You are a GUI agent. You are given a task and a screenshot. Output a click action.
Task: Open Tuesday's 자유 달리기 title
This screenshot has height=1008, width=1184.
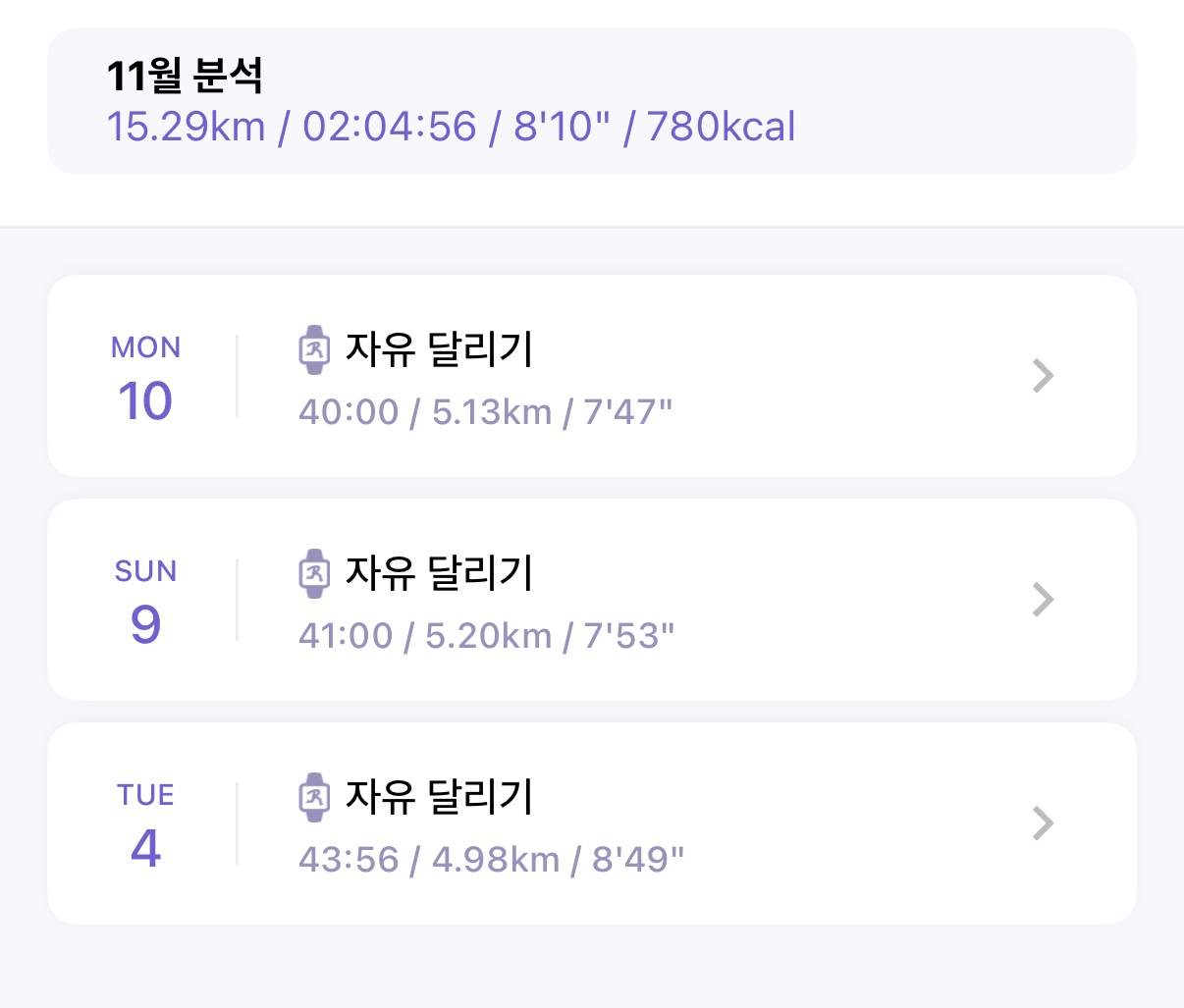[439, 797]
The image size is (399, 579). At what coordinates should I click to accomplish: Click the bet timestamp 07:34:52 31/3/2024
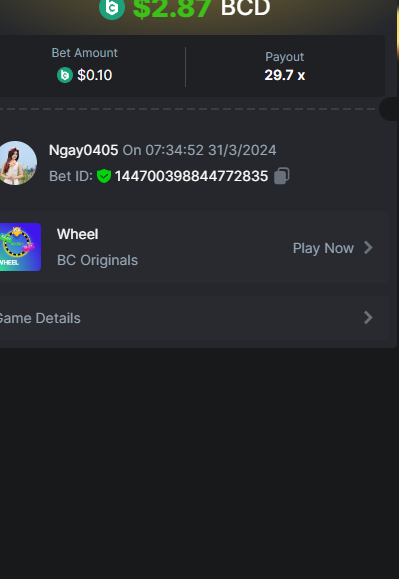(x=211, y=150)
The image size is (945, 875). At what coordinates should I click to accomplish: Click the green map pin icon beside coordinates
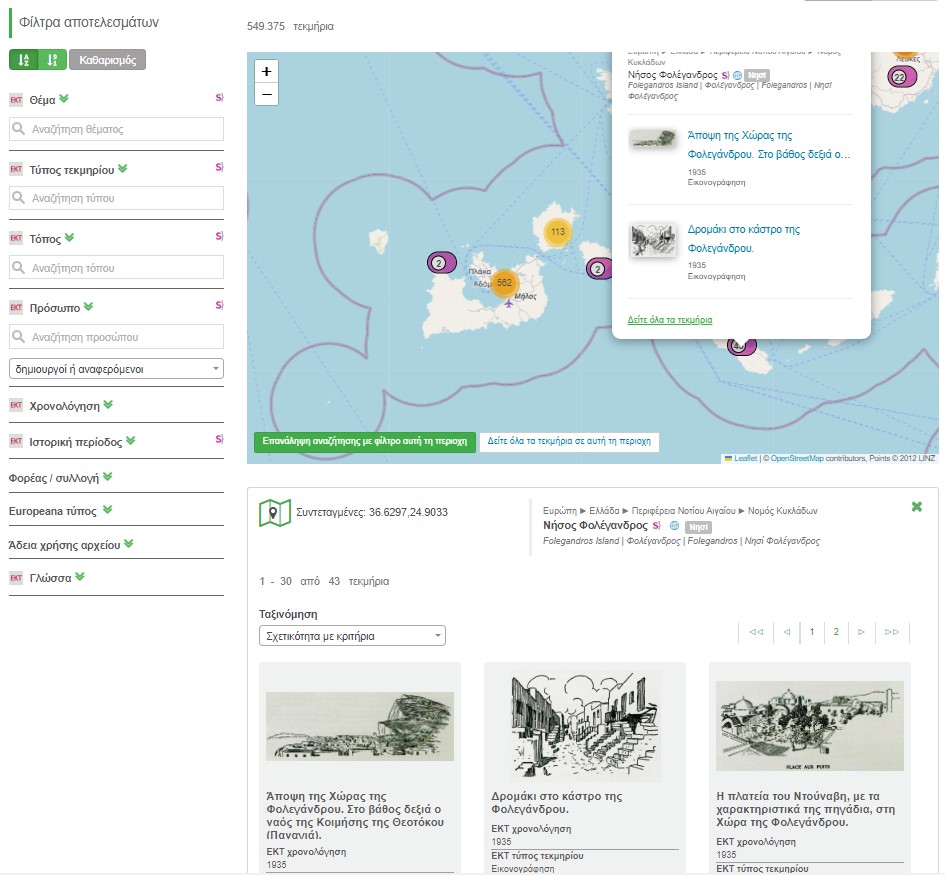tap(274, 513)
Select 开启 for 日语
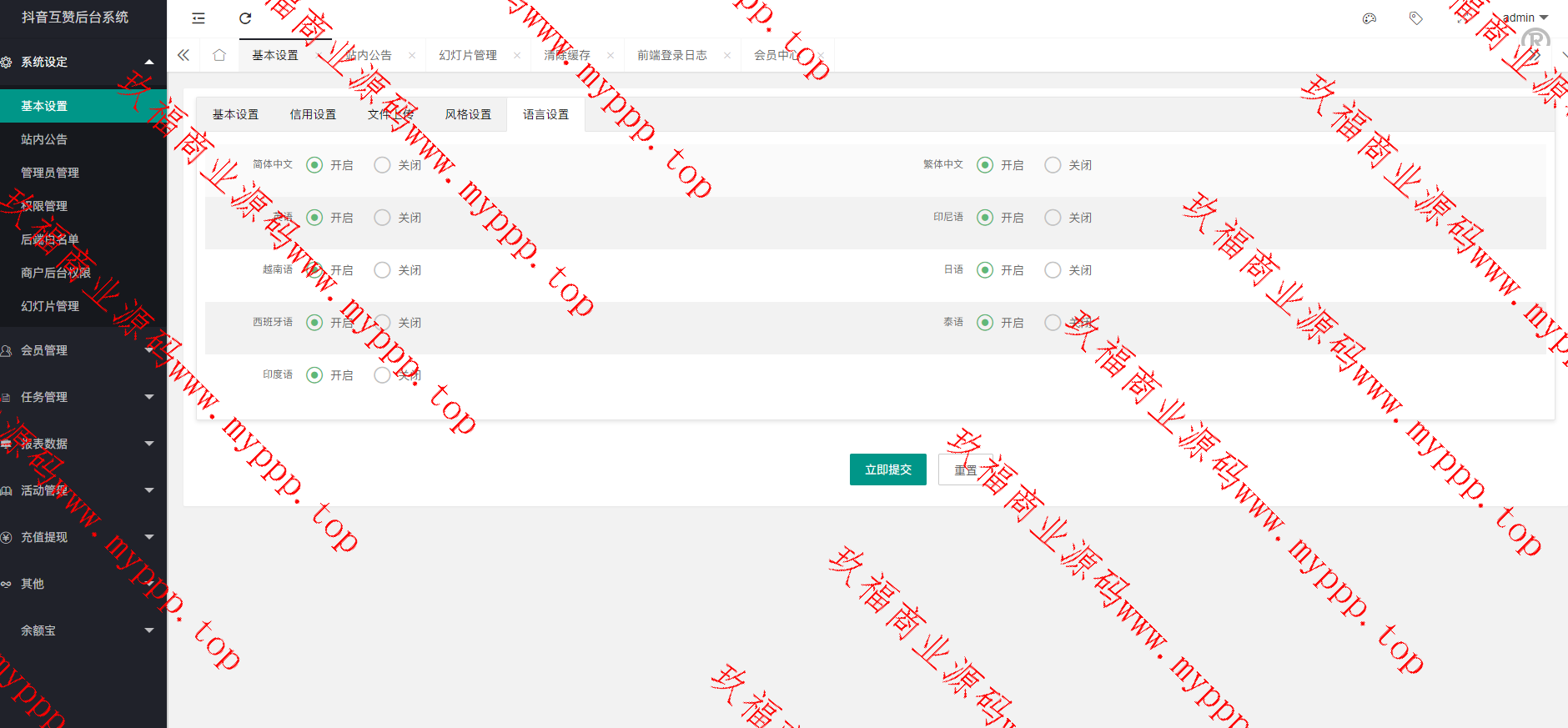 click(985, 270)
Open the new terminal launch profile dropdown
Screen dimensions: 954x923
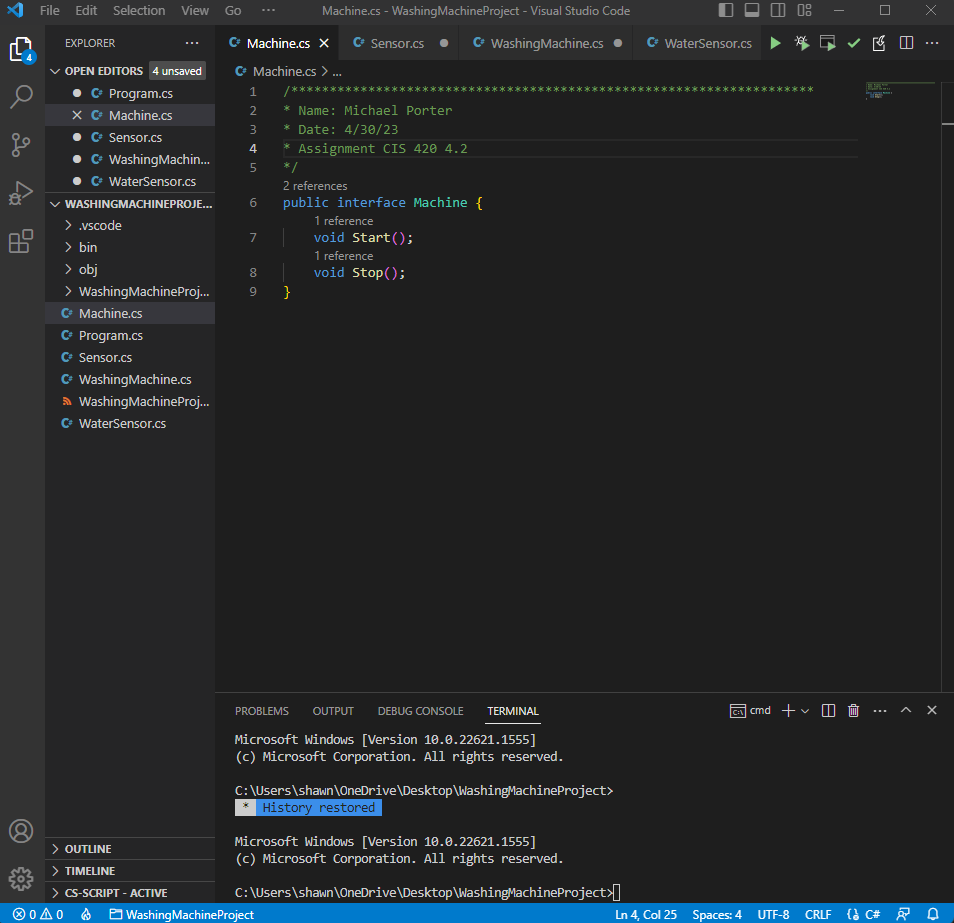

> _ABOUT THIS TASK_: Look over the records above and copy each line that includes the string "Open".

> _FINISHED TASK_:
Task: Open Tuesday's 자유 달리기 title
Open the new terminal launch profile dropdown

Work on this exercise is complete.